WORK INSTRUCTIONS: Turn the stretch from the line containing "You are a computer-use agent. 463x367 pixels." through the end of the material into a Markdown table with a Row column for the row number and a Line column for each line, leaving out blank lines.

RECORD EXCERPTS:

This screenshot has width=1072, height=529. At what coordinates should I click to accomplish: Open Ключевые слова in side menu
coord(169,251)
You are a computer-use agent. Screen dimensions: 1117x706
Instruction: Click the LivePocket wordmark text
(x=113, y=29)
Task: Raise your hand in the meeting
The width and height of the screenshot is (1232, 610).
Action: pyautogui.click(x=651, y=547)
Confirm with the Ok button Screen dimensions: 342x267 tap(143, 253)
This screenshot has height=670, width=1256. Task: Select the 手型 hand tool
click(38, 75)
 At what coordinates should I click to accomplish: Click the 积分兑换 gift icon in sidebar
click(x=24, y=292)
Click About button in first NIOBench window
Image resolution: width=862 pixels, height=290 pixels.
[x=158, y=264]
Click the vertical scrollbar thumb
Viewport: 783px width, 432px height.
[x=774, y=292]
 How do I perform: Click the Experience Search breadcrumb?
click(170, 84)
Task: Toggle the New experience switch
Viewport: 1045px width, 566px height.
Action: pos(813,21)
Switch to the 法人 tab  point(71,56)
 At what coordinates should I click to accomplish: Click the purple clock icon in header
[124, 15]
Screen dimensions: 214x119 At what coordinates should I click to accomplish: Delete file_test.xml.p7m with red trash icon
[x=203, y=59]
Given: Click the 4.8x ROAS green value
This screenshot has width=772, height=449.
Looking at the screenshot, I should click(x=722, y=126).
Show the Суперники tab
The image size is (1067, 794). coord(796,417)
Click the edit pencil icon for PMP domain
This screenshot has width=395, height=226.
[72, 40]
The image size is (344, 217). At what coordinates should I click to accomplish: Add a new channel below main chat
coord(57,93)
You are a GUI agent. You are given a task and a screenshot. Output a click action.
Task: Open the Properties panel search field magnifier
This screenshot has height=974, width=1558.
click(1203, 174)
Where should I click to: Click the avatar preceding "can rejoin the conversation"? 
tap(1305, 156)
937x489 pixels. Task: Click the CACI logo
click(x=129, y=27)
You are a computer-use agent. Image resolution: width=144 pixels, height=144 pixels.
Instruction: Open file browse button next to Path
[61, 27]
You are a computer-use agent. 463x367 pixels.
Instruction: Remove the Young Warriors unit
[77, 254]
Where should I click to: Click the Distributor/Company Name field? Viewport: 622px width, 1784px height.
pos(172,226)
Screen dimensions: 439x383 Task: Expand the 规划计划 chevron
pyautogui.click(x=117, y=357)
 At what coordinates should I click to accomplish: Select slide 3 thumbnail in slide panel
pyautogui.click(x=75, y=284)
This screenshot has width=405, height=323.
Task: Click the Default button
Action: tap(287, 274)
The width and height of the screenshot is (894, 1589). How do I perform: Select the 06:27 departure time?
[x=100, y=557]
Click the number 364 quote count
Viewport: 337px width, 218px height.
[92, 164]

EXERCISE OUTPUT:
| Row | Line |
|---|---|
| 1 | You are a computer-use agent. 463x367 pixels. |
| 2 | Instruction: Remove the Young Warriors unit |
| 3 | [77, 254] |
| 4 | Where should I click to: Click the Distributor/Company Name field? Viewport: 622px width, 1784px height. |
| 5 | pos(172,226) |
| 6 | Screen dimensions: 439x383 Task: Expand the 规划计划 chevron |
| 7 | pyautogui.click(x=117, y=357) |
| 8 |  At what coordinates should I click to accomplish: Select slide 3 thumbnail in slide panel |
| 9 | pyautogui.click(x=75, y=284) |
| 10 | This screenshot has width=405, height=323. |
| 11 | Task: Click the Default button |
| 12 | Action: tap(287, 274) |
| 13 | The width and height of the screenshot is (894, 1589). How do I perform: Select the 06:27 departure time? |
| 14 | [x=100, y=557] |
| 15 | Click the number 364 quote count |
| 16 | Viewport: 337px width, 218px height. |
| 17 | [92, 164] |